Frente al paradigma del “conformismo quejica” aboga por el “optimismo alentador”; una actitud loable en un mundo donde, al parecer, existen múltiples tentaciones para renunciar a crecer y aceptar con resignación la realidad que nos ha tocado vivir cayendo en un pesimismo exultante, en un victimismo desgarrador que lo que busca es encontrar chivos expiatorios que absuelvan de toda disciplina, esfuerzo y responsabilidad.

El éxito consiste en vibrar con lo que uno hace. Trabajo y vacación pueden llegar a ser las dos caras del mismo metal cuando se encuentra el hueco en el que realizarse con plenitud. Cuando esto ocurre el negocio y el ocio se asocian hasta confundirse llegando a una relación íntima entre ambos en la que no se sabe muy bien donde comienza uno y empieza el otro, y viceversa.

La optimización del tiempo como defensor de la “calidad” sobre la “cantidad”, es explícitamente señalada como un valor destacable, en el que lo relevante no es trabajar más sino trabajar mejor, en aras de una mejora de nuestras vidas, sabiendo que hay vida después del trabajo, y que de no ser así, el hombre se va autodestruyendo poco a poco.

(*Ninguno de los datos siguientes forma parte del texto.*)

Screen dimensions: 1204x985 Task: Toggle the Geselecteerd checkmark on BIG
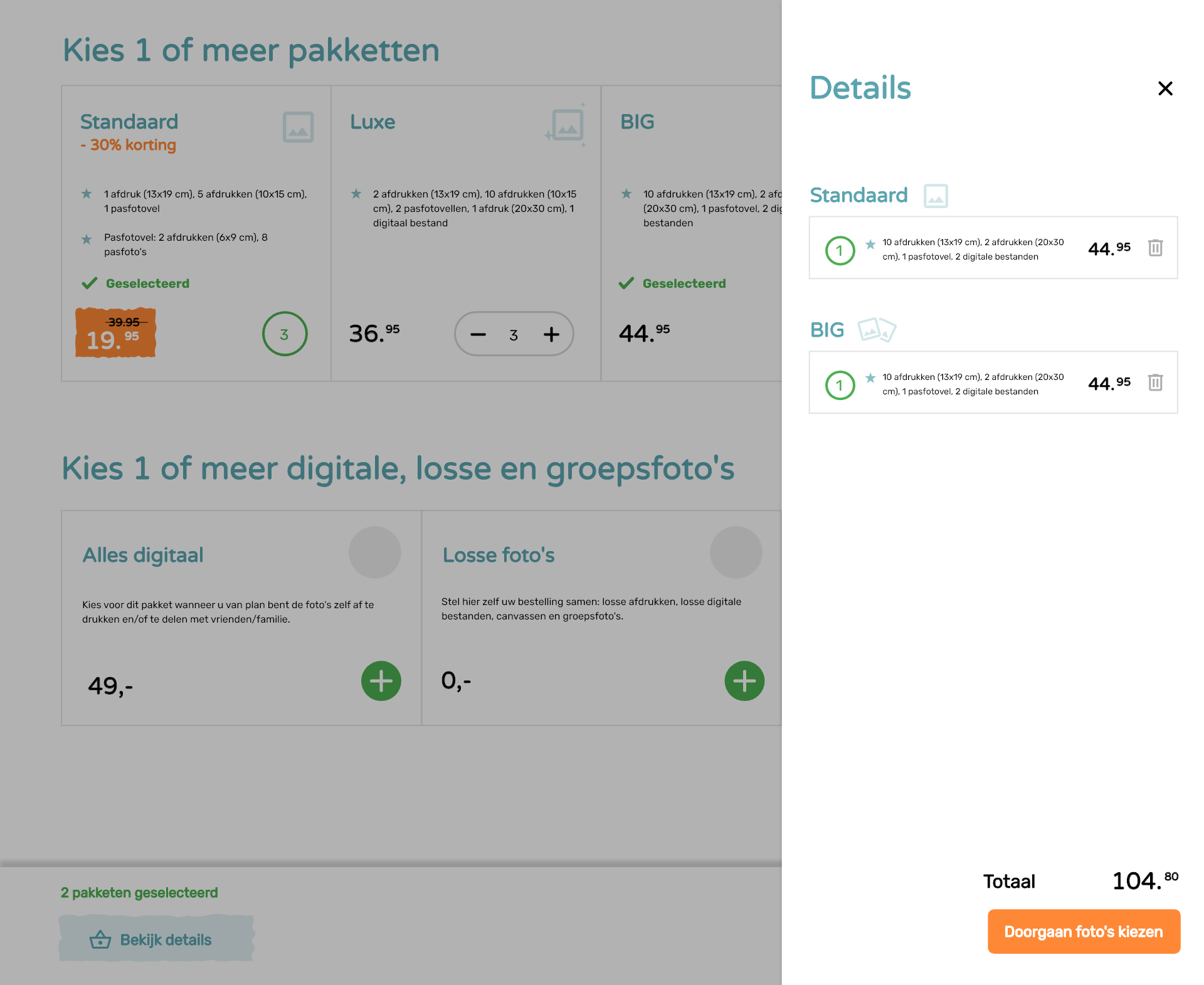click(x=626, y=283)
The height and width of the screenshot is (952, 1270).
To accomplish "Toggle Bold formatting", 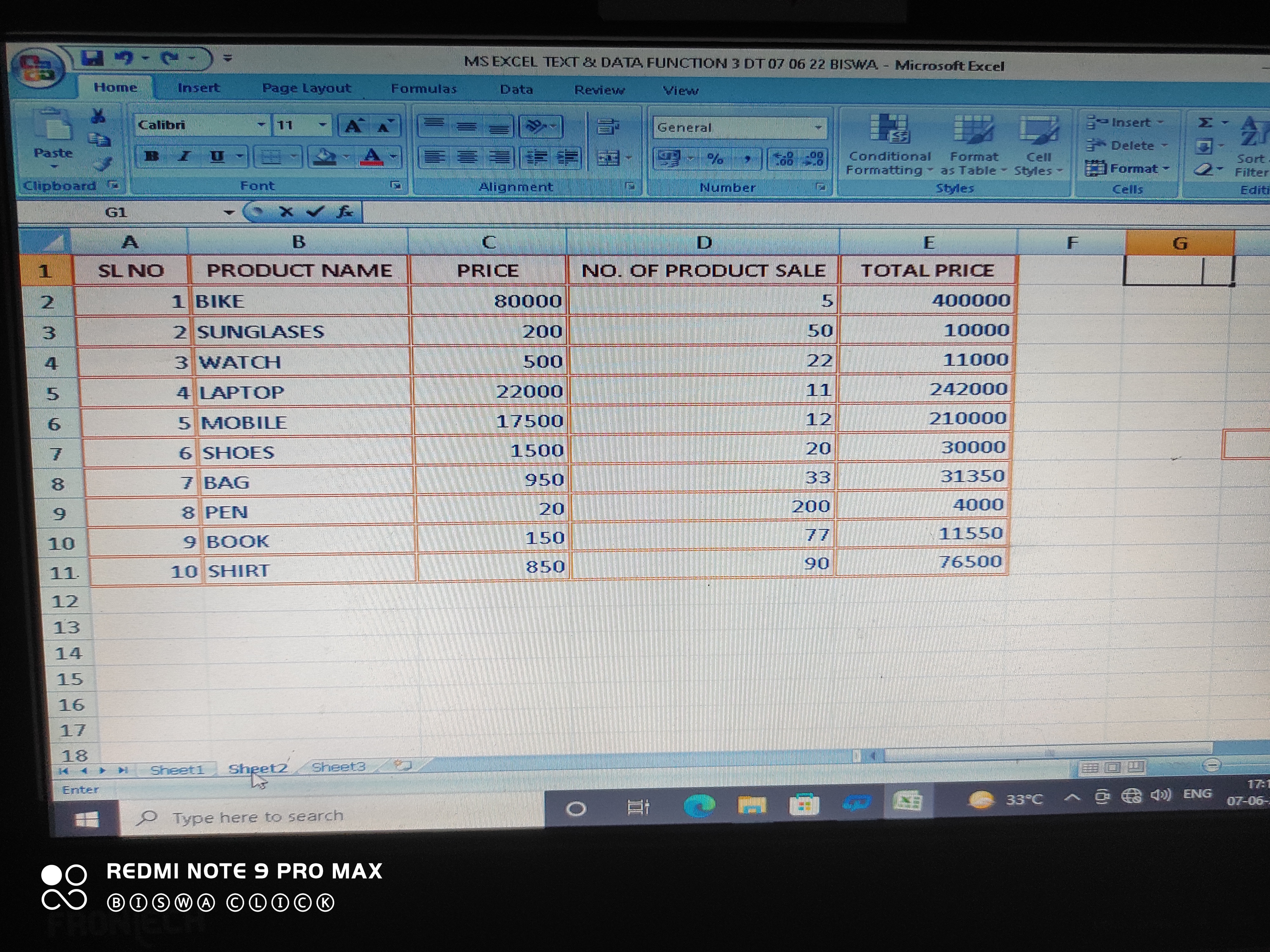I will click(151, 156).
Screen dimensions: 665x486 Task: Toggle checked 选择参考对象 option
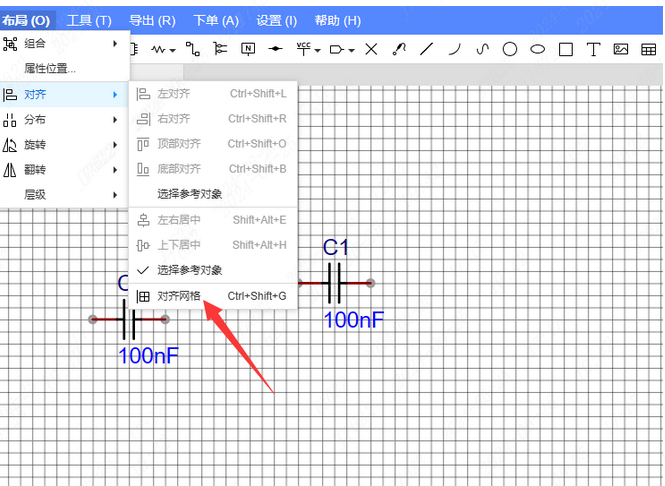point(189,270)
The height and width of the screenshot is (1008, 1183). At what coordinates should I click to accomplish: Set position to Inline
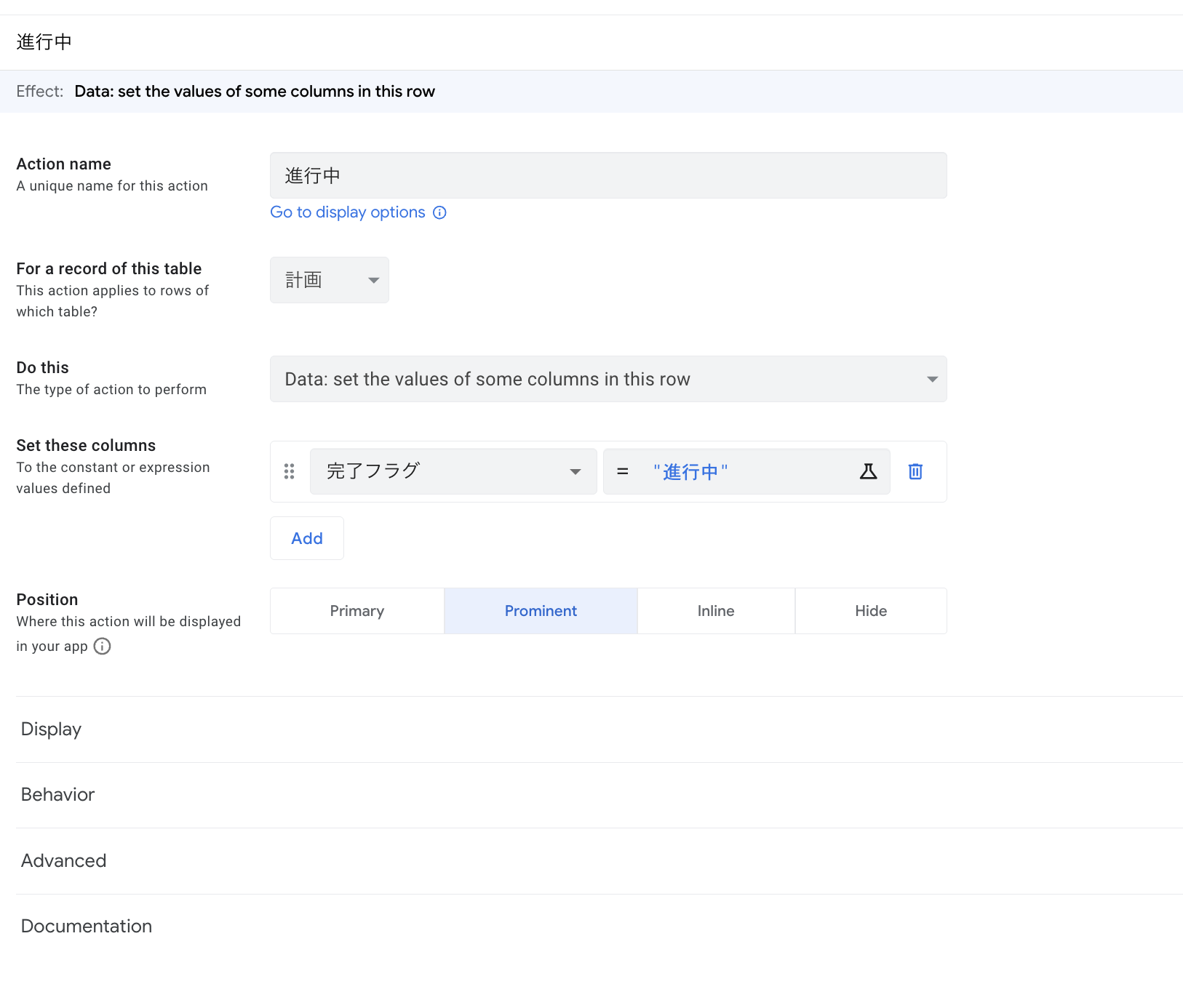716,611
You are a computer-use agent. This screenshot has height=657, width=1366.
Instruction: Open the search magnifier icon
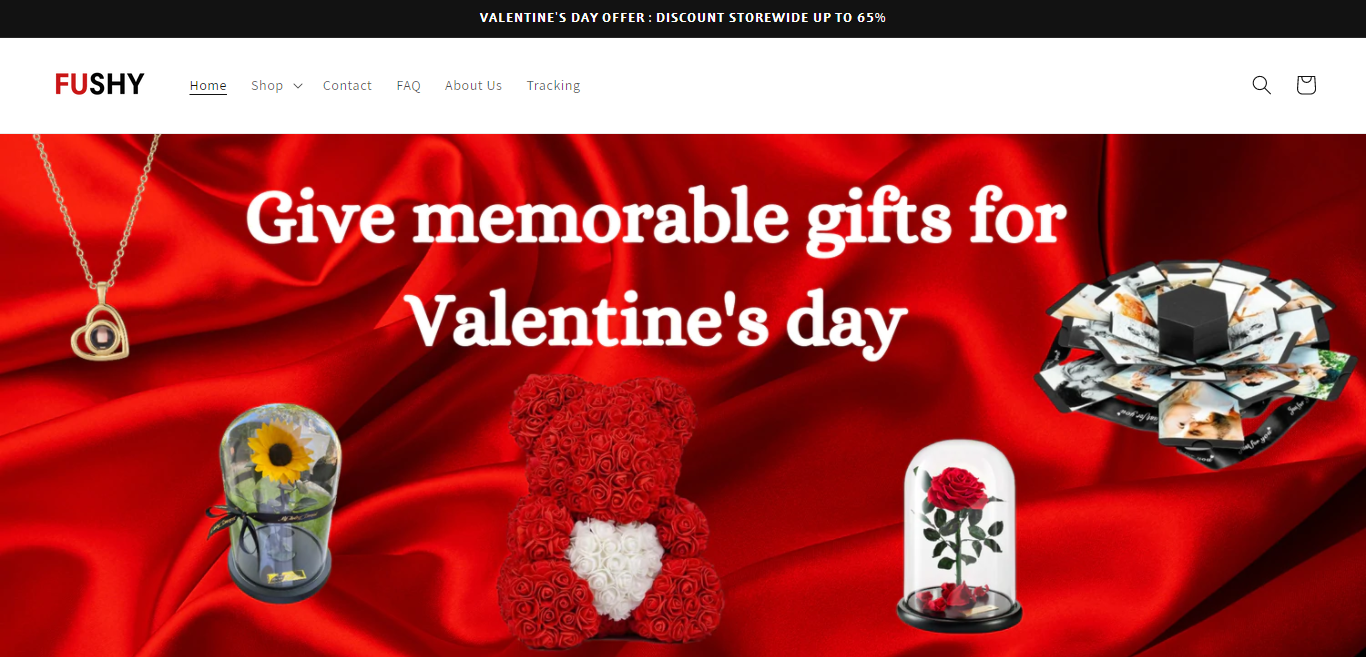tap(1262, 85)
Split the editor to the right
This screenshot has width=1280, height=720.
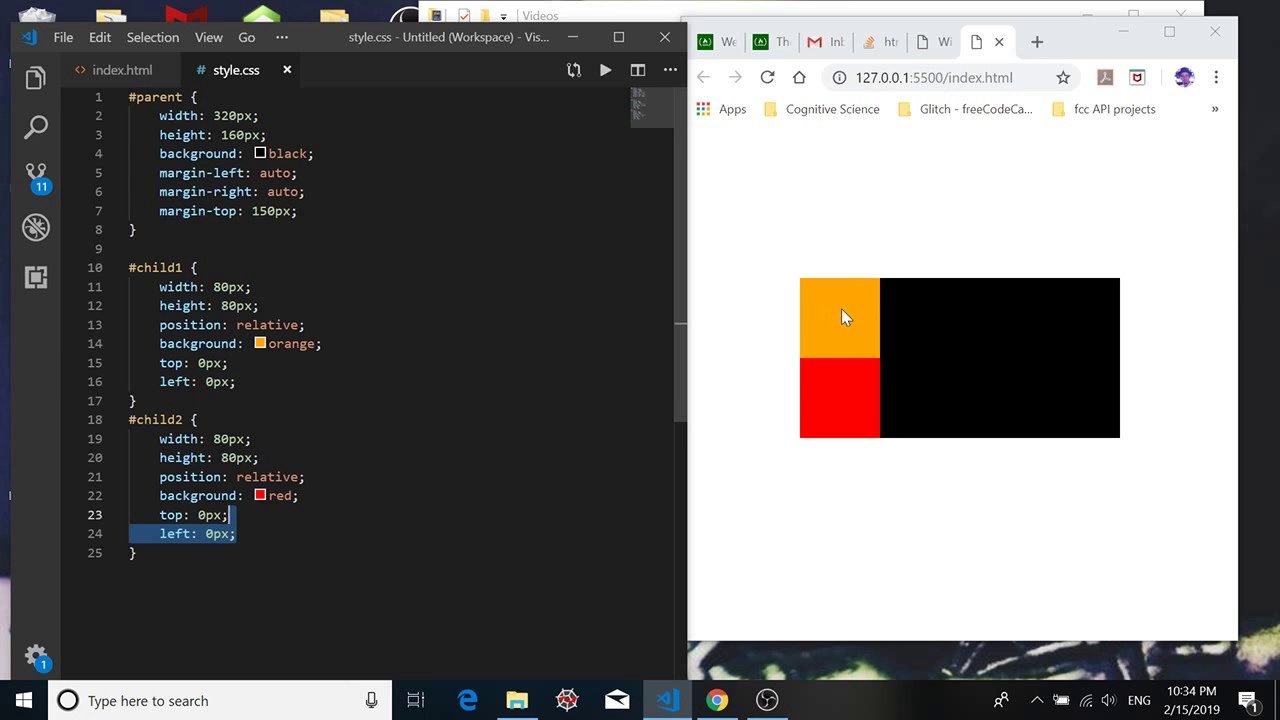pos(637,70)
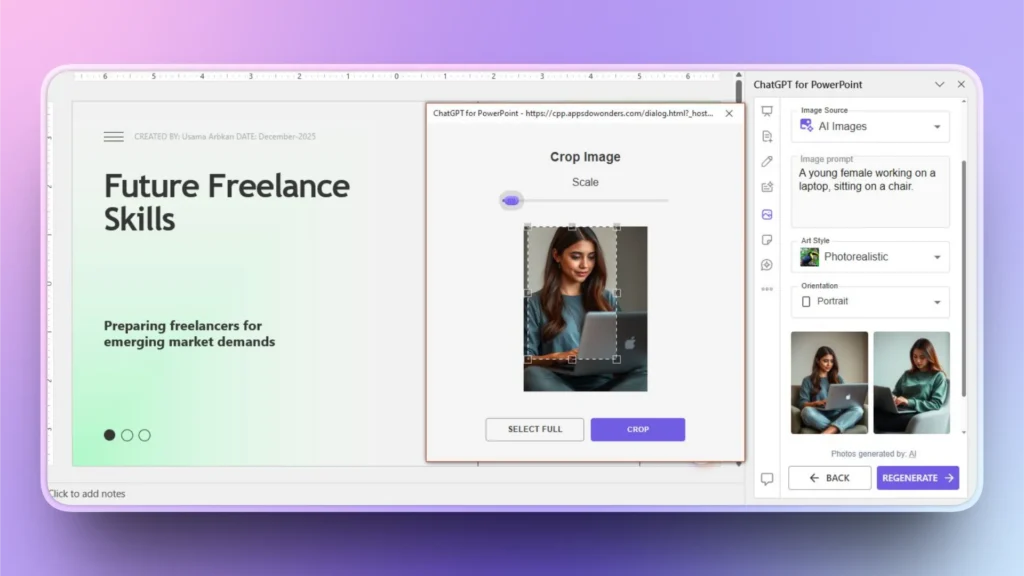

Para Álvarez de Mon, el arte de “dirigir” es entendido como el arte de “vivir” –“no me fío de un directivo que no sea buena persona”, dice Santiago–, lo que representa la supremacía del paradigma del “ser” sobre el del mero “estar”. No es posible adoptar actitudes camaleónicas de manera permanente. Antes o después, lo mejor y lo peor de cada persona sale a flote.

La búsqueda espiritual –algo que no nos es ajeno a nadie– es visto como forma de alcanzar la armonía más profunda y la colaboración más plena, símbolo de la abundancia de la comunidad humana. La persona espiritual suele tener un trasfondo más equilibrado que facilita el ejercicio del gobierno y la toma de decisiones ponderadas.

Por último, el “sé tú mismo”, es otro de los puntos que no pueden dejar pasarse por alto en esta obra. Muchas insatisfacciones proceden de la falta de autenticidad, del miedo a escribir la propia biografía personal. La necesidad de aprobación de los demás nos invade en multitud de ocasiones prescindiendo de lo que queremos ser. Álvarez de Mon lo resuelve de un plumazo: “Prefiero un error propio a un acierto ajeno”.